_The task_. Print, from the listing below, the lines starting at the line containing "Where should I click to: Toggle" and ending at the line containing "Disable auto-restock for", exactly as they stand, and print nothing else.

++++++++

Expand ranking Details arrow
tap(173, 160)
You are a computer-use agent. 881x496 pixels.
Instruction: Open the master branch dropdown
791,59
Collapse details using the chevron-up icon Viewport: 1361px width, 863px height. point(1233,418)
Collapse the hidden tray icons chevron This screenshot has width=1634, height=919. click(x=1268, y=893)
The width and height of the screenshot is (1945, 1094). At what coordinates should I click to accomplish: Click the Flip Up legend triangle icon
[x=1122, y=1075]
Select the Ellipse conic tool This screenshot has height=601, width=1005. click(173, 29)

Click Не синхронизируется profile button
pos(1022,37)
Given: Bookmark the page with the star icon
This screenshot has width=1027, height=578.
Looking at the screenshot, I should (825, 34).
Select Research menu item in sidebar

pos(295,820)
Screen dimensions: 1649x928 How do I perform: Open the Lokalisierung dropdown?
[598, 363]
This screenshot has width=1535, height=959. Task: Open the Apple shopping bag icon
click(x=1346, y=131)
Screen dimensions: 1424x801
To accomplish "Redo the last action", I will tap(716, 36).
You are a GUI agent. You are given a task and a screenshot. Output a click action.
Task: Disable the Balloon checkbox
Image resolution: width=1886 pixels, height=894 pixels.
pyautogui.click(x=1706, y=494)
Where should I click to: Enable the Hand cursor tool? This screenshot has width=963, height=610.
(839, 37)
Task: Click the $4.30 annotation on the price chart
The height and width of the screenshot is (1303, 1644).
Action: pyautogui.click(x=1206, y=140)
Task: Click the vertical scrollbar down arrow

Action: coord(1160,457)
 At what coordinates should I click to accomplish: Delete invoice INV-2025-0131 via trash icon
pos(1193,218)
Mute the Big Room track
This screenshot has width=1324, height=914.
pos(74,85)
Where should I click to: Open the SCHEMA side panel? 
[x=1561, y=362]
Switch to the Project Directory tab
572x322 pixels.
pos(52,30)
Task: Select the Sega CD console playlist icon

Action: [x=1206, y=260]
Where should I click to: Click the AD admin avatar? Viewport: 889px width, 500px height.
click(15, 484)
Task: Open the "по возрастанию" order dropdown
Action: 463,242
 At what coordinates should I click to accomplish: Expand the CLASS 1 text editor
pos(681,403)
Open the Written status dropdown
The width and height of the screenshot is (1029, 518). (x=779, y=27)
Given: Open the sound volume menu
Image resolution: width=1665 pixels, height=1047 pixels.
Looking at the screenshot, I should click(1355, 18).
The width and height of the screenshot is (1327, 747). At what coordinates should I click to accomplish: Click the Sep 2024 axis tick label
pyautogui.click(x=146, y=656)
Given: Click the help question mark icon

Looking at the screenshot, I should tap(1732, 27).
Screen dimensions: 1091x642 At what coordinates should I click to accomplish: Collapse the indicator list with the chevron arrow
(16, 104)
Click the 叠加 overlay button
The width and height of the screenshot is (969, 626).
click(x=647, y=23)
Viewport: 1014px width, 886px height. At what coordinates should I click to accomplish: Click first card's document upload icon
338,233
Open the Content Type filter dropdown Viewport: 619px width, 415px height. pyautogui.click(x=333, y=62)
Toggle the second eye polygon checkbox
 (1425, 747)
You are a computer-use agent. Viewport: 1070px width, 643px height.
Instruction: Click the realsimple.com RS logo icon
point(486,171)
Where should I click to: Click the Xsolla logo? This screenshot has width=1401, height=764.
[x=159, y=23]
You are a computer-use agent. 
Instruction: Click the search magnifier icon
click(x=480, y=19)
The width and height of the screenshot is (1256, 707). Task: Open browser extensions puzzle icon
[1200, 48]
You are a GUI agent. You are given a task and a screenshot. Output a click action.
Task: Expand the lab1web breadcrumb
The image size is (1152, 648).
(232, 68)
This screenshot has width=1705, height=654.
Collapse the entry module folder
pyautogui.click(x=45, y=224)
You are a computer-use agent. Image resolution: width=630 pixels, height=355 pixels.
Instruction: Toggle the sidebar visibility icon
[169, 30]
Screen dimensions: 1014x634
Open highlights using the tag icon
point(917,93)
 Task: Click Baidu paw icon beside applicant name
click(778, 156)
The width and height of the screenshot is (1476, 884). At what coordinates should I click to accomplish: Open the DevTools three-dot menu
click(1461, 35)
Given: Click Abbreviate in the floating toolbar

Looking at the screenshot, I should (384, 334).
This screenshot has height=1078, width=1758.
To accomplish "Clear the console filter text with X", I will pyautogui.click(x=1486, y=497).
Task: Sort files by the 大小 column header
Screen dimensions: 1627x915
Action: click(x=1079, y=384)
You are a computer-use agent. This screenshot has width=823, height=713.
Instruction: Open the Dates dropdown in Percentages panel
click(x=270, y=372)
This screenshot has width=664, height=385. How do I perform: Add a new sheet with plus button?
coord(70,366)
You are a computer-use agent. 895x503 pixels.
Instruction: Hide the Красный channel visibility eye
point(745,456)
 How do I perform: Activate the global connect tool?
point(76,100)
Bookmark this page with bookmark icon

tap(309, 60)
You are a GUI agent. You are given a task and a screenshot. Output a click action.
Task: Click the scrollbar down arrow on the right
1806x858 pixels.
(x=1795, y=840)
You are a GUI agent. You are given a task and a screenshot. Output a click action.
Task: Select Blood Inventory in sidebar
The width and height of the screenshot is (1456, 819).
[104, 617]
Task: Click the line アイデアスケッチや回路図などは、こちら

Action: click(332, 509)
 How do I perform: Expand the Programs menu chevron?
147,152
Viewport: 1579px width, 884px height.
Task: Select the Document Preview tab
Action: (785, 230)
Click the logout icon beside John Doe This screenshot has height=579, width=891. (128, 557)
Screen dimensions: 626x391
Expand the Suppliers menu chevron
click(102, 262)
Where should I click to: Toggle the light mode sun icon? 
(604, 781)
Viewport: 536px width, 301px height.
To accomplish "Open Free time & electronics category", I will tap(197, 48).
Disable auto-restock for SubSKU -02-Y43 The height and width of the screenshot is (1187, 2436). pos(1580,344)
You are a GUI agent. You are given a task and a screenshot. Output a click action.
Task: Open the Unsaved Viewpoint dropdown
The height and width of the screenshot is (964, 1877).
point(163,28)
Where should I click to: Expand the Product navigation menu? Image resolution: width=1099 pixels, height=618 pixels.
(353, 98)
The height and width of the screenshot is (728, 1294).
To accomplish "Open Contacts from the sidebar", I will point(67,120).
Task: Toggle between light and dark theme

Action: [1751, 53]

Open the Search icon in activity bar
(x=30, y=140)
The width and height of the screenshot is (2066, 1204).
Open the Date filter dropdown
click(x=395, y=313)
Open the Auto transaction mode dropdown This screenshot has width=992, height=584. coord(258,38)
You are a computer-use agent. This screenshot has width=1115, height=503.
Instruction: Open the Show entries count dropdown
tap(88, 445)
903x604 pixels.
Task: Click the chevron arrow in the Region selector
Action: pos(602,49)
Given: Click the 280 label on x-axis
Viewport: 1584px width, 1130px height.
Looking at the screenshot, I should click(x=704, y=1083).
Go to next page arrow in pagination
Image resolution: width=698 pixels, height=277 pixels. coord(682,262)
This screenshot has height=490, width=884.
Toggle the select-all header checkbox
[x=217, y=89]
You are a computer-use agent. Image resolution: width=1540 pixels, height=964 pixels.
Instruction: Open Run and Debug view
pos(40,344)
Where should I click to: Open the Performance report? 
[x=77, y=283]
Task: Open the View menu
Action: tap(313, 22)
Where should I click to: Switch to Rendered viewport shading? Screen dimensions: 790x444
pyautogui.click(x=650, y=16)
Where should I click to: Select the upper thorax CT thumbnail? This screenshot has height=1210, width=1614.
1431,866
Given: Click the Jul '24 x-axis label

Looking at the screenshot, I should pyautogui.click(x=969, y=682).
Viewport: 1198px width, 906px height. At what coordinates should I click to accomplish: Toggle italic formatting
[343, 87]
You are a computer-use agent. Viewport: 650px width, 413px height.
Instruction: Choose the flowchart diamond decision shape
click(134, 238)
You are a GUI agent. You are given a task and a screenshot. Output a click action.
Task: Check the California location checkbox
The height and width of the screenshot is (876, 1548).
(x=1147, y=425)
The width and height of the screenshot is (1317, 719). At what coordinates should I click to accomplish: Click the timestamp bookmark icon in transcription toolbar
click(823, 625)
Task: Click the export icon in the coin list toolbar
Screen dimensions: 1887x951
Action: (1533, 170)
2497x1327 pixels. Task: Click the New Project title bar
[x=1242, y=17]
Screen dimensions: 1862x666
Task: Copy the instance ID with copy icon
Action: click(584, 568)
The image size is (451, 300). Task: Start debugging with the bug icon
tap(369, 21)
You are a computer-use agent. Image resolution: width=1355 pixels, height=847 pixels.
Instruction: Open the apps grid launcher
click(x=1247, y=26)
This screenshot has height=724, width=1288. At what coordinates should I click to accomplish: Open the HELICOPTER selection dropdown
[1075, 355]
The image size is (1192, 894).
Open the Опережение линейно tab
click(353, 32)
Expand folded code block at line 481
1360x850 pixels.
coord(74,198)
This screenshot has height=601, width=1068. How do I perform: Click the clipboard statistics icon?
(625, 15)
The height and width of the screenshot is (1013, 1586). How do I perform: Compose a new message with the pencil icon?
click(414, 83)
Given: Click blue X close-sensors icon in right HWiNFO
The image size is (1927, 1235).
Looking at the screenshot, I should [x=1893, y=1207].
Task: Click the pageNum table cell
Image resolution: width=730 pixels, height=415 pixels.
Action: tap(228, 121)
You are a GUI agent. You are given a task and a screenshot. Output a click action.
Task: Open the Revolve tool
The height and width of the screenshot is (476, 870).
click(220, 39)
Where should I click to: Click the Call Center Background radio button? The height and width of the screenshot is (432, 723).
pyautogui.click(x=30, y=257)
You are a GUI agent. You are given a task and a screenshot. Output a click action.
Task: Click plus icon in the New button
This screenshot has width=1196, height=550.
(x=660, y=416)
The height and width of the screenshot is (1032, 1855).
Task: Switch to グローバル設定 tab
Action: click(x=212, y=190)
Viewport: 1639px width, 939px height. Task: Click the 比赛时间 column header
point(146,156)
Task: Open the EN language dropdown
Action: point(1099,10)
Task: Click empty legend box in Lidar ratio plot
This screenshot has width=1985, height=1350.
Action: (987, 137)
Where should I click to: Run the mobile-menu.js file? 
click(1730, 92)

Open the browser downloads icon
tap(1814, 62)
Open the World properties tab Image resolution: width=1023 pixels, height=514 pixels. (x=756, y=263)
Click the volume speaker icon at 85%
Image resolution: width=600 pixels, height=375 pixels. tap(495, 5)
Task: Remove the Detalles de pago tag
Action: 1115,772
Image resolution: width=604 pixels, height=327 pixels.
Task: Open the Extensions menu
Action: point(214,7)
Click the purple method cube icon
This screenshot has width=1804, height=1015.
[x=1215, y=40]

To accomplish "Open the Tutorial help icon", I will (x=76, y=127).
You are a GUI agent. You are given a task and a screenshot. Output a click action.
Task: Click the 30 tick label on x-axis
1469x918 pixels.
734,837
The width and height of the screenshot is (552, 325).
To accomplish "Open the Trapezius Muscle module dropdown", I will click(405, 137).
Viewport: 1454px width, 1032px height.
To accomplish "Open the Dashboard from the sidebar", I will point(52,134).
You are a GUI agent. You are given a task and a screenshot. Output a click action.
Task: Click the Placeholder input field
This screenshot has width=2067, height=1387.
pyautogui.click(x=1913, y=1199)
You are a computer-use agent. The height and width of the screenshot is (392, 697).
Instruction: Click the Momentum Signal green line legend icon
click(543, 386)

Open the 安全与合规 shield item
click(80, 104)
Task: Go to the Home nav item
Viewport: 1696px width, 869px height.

++++++++

_Solution_.
Where should I click to: Toggle the light mode sun icon? 
(604, 781)
Viewport: 536px width, 301px height.
To accomplish "Open Free time & electronics category", I will tap(197, 48).
Disable auto-restock for SubSKU -02-Y43 The height and width of the screenshot is (1187, 2436). pos(1580,344)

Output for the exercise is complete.